The Authority may from time to time collect charges and fees to include the following:
(1) 
Fees for the reimbursement of the Authority's costs of setting up and operating the fats, oils and grease control program.
(2) 
Fees for monitoring, inspections, and surveillance procedures.
(3) 
Other fees as the Authority may deem necessary to carry out the requirements contained herein.
C. 
These fees relate solely to the matters covered by these Regulations and are separate from all other fees chargeable by the Authority.
The Authority shall enforce these Regulations and all of the requirements hereof in accordance with the Authority's Enforcement Response Plan,[1] Rules and Regulations, and the procedural requirements set forth herein. The provisions of the Enforcement Response Plan shall not be deemed or interpreted to limit in any way the enforcement of the requirements of these Regulations.
[1]
Editor's Note: The Authority's Enforcement Response Plan and Rules and Regulations are on file in the office of the Executive Director.

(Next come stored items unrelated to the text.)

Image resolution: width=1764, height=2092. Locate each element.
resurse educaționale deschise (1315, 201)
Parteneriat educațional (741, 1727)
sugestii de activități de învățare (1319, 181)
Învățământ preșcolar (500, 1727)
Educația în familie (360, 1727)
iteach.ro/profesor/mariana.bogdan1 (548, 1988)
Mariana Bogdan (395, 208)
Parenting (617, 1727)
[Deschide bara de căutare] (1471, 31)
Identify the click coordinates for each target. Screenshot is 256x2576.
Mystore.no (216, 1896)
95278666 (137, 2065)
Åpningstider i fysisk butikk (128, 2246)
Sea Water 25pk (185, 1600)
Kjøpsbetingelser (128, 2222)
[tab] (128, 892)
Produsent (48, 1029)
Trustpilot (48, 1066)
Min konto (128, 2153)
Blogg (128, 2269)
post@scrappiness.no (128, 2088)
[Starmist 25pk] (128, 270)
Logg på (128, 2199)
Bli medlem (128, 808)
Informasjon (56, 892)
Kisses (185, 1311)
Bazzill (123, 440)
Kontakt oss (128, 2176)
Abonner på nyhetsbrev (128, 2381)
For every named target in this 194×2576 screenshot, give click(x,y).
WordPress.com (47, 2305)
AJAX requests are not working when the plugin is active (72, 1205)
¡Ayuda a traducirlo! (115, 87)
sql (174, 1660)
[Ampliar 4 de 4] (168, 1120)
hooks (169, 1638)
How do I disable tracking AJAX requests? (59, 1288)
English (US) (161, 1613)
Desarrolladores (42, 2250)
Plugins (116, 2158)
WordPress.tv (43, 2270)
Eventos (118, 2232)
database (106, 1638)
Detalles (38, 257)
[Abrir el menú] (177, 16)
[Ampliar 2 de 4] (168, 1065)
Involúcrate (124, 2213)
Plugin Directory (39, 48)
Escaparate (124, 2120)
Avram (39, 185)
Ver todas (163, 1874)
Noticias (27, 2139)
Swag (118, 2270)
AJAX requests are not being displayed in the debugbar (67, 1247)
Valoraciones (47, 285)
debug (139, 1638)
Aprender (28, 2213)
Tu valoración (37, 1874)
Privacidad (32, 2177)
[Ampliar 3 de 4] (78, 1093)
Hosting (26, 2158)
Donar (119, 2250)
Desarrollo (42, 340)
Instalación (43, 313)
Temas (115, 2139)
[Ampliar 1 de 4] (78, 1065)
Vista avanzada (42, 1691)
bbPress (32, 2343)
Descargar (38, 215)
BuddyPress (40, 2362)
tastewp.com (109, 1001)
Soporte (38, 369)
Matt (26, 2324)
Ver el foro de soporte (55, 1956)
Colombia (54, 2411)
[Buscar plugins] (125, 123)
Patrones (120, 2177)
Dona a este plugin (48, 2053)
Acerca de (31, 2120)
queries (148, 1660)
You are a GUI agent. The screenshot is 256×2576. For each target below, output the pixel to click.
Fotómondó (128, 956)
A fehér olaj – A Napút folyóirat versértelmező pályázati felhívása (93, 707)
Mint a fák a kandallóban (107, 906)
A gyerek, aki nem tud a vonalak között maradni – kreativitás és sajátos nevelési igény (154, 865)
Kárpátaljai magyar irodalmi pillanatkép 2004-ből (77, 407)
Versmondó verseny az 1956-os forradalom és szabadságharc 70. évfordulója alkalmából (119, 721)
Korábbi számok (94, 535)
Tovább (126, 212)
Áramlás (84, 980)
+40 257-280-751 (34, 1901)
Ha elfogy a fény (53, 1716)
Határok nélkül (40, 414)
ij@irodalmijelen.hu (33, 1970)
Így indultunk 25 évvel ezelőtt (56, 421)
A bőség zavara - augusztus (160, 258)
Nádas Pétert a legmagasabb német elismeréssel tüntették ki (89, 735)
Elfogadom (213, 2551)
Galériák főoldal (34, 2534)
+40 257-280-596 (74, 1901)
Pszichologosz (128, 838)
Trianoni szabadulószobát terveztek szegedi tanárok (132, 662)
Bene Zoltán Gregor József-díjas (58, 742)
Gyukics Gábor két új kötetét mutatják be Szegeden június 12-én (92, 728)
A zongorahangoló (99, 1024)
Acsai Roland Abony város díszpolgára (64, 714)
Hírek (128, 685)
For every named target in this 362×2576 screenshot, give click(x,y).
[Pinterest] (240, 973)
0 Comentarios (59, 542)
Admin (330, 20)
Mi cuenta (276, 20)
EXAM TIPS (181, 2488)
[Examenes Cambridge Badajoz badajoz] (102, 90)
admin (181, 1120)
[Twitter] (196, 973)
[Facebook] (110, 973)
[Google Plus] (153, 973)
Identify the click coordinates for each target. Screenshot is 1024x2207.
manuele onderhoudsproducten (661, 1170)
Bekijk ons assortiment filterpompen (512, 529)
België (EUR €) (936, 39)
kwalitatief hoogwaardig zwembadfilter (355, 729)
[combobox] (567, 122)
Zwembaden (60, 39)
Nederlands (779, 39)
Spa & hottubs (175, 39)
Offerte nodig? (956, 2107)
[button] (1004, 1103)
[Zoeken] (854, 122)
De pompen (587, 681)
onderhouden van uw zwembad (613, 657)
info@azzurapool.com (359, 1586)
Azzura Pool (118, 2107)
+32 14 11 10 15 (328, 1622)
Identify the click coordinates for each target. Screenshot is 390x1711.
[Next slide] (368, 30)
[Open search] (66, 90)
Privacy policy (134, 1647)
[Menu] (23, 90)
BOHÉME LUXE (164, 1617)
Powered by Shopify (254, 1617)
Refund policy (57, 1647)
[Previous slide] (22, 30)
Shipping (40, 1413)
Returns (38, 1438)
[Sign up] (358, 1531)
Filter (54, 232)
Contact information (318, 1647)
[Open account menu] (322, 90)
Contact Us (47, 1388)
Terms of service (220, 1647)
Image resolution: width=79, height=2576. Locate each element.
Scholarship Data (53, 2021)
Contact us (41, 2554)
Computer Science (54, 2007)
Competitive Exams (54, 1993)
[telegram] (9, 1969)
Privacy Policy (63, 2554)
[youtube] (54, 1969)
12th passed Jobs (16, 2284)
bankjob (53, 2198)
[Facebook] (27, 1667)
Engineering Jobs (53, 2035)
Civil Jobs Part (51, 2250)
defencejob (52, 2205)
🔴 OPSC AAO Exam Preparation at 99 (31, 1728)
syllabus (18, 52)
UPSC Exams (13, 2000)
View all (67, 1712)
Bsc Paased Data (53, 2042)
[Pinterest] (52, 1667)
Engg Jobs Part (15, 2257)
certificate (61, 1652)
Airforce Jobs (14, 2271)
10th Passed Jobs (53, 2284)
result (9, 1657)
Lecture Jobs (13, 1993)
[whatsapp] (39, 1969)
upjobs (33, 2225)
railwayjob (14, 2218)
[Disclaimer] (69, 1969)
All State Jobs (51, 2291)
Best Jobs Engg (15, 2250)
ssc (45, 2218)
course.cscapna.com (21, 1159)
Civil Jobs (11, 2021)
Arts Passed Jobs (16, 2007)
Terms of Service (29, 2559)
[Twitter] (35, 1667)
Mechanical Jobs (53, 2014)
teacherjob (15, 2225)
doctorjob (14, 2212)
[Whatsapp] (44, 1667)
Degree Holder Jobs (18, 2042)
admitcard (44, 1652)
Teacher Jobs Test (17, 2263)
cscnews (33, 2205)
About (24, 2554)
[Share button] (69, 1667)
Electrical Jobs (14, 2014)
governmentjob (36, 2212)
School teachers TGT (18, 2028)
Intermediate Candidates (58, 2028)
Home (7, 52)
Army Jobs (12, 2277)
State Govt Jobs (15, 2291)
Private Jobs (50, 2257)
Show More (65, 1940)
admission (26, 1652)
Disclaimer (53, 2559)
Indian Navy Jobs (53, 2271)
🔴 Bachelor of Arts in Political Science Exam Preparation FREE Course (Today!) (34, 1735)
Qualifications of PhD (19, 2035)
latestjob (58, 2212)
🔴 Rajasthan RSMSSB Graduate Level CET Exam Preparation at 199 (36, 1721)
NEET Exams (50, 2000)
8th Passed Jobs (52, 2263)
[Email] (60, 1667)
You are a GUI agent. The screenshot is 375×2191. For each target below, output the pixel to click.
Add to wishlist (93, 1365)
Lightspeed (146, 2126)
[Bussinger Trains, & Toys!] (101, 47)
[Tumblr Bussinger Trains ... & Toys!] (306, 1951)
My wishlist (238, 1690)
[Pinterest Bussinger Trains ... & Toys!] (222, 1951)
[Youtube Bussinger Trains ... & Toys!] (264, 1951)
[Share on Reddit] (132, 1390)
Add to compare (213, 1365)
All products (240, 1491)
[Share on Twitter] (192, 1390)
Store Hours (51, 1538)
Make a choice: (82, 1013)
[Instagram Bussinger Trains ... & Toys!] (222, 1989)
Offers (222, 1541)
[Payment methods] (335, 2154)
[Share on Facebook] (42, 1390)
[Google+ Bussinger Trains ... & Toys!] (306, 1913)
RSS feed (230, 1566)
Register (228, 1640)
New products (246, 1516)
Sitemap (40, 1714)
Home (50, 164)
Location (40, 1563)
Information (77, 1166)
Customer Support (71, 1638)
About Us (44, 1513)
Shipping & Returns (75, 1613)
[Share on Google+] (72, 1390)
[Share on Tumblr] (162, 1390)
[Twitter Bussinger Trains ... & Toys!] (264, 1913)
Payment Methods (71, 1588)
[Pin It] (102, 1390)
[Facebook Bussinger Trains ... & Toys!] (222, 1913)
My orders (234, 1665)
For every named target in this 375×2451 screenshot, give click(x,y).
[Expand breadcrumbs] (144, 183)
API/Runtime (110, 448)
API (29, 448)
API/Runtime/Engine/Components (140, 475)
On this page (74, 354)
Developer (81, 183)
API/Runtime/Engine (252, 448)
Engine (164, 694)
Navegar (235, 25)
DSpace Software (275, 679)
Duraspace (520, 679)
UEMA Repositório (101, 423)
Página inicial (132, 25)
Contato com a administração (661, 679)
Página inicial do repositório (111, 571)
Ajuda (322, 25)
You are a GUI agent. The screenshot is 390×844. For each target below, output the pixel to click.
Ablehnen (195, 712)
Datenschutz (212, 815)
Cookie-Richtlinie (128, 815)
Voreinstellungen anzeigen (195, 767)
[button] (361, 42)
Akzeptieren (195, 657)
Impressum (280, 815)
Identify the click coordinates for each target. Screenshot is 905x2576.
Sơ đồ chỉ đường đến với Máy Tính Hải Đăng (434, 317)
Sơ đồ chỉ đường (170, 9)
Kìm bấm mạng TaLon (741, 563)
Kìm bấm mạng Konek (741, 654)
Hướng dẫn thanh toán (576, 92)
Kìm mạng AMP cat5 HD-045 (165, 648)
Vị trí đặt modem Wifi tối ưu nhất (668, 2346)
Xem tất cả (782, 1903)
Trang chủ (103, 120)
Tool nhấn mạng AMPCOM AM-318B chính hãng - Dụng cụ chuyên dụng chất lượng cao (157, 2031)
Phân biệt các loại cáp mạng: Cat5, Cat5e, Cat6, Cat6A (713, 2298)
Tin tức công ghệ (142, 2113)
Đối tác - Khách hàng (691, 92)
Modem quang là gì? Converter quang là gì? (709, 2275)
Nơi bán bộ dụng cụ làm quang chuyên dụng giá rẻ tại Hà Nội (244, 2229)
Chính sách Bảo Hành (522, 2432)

When a discharge of waste causes an obstruction, damage or any other impairment to the Authority's facilities, or any expense of whatever character or nature to the Authority, the Executive Director shall assess the expenses incurred by the Authority to clear the obstruction, repair damage to the facility, and any other expenses or damage of any kind or nature suffered by the Authority. The Executive Director shall seek reimbursement from the food service facility or any other person or entity causing such damages for any and all expenses or damages suffered by the Authority, including the payment of any fines or penalties to any regulatory bodies imposed on the Authority as a result of any permit violations caused by such blockages or obstructions. If the claim is ignored or denied, the Authority Solicitor will be authorized to take such measures as shall be appropriate to recover any expense or to correct other damages suffered by the Authority.